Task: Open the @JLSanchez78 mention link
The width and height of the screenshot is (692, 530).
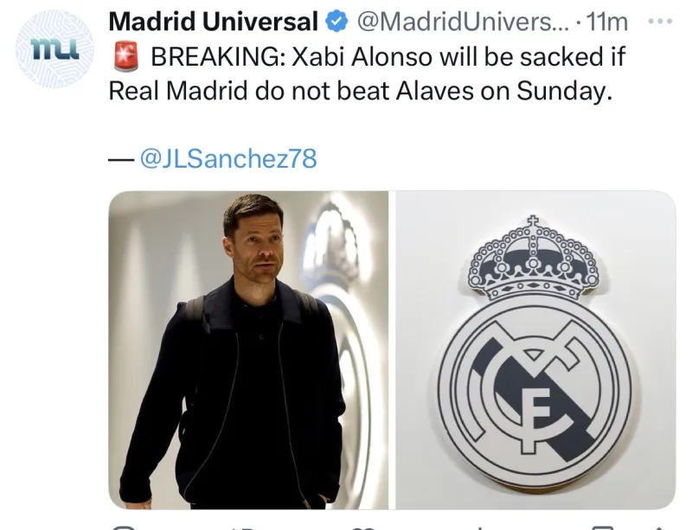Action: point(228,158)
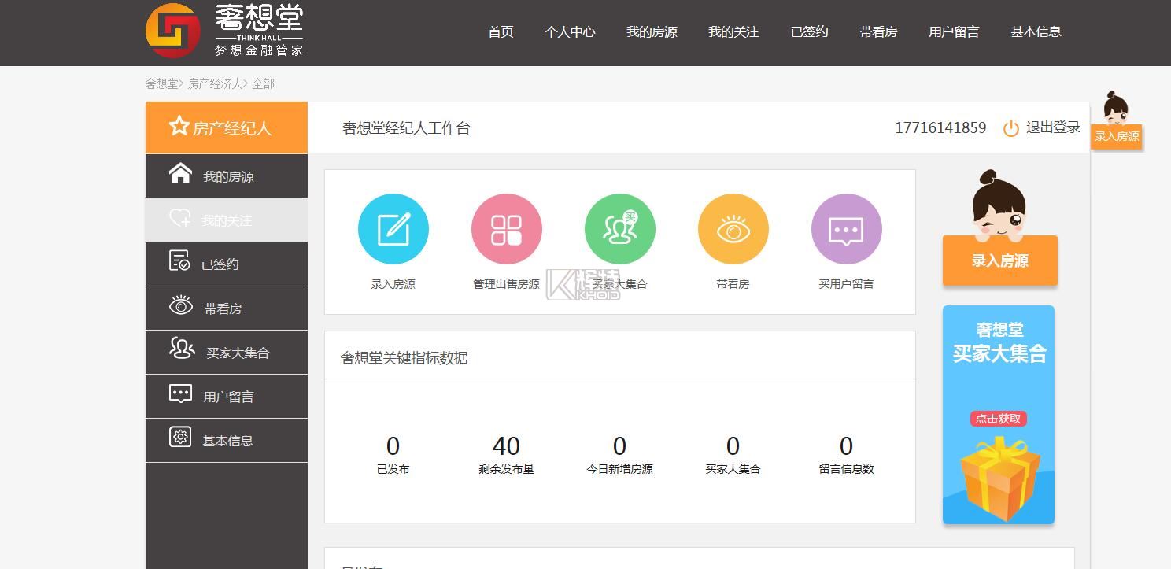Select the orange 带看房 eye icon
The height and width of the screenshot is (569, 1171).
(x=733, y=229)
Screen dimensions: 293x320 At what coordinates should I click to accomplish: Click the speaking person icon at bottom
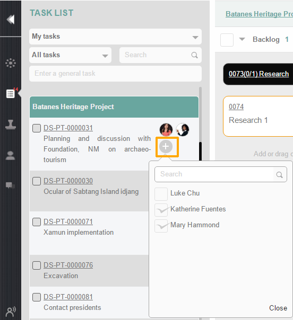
------------------------
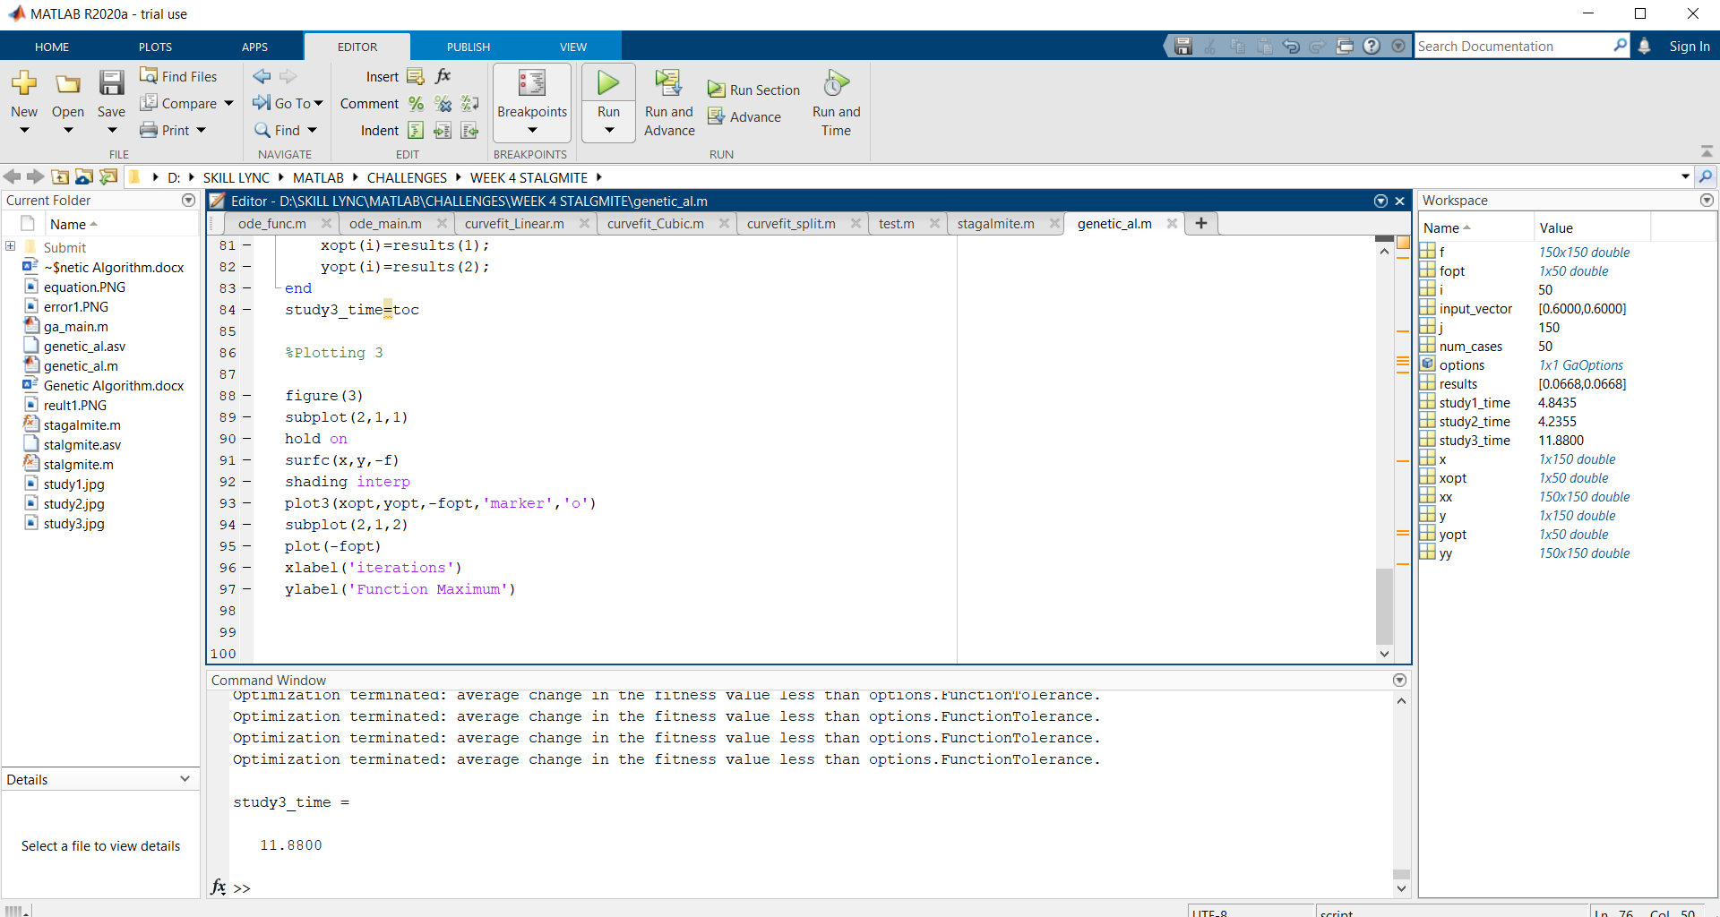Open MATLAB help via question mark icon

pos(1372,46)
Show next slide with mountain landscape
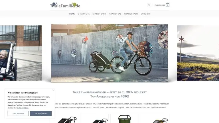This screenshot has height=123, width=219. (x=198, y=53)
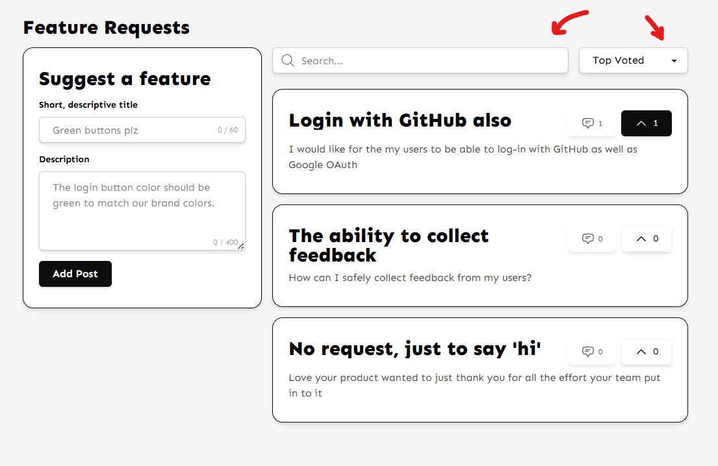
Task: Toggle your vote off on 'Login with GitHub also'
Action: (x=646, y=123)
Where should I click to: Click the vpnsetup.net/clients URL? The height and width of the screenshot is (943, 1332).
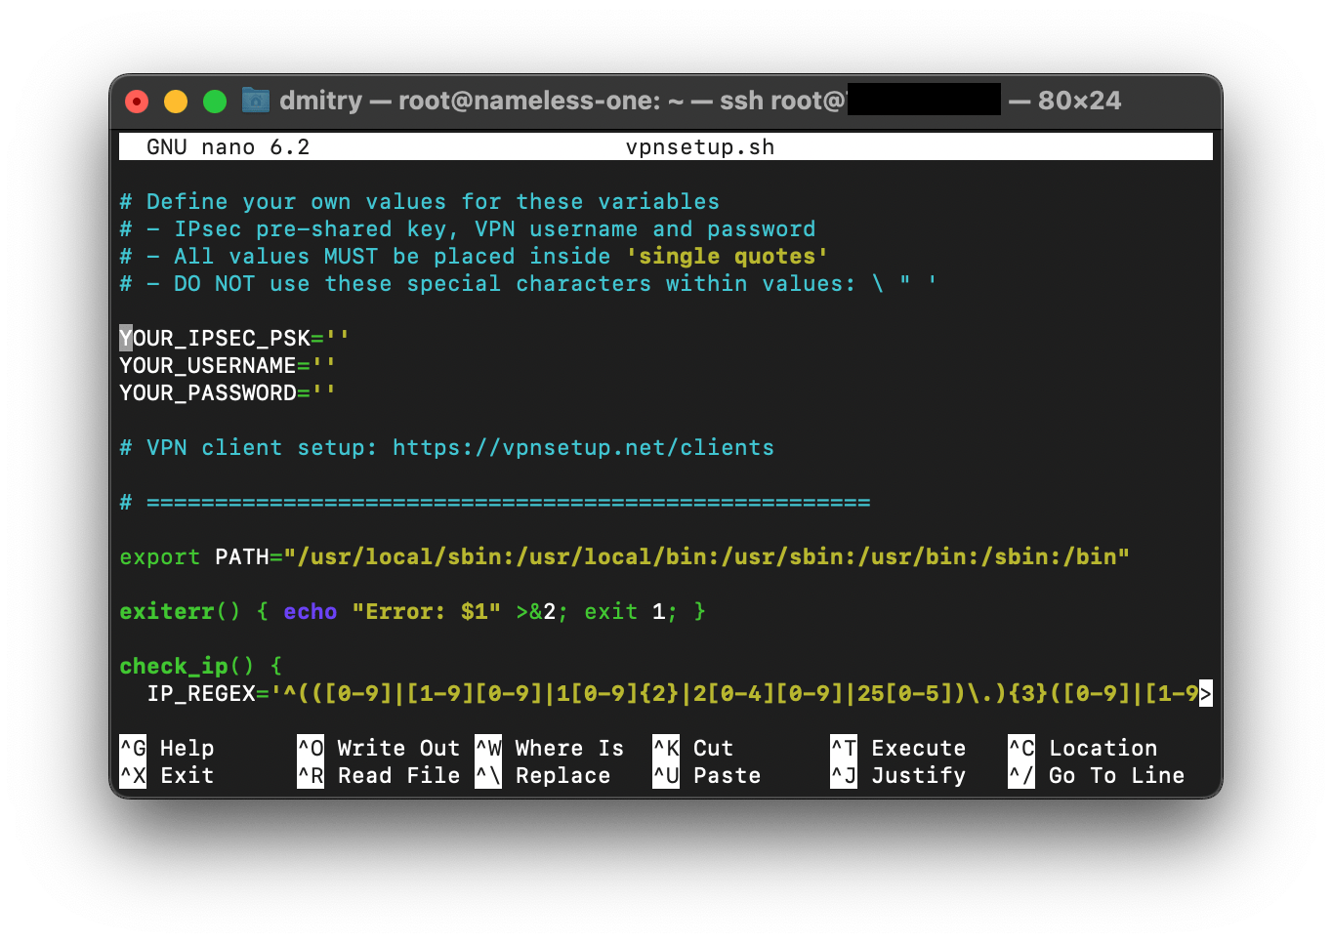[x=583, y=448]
------------------------
■ **TASK DESCRIPTION**:
Gather every line of the rows above that contains the string "Click", and copy each one in full. Case counts.

■ **SOLVED PROBLEM**:
Screen dimensions: 293x320 At what coordinates should I click to accomplish: Click the speaking person icon at bottom
Where should I click to: Click the vpnsetup.net/clients URL? The height and width of the screenshot is (943, 1332).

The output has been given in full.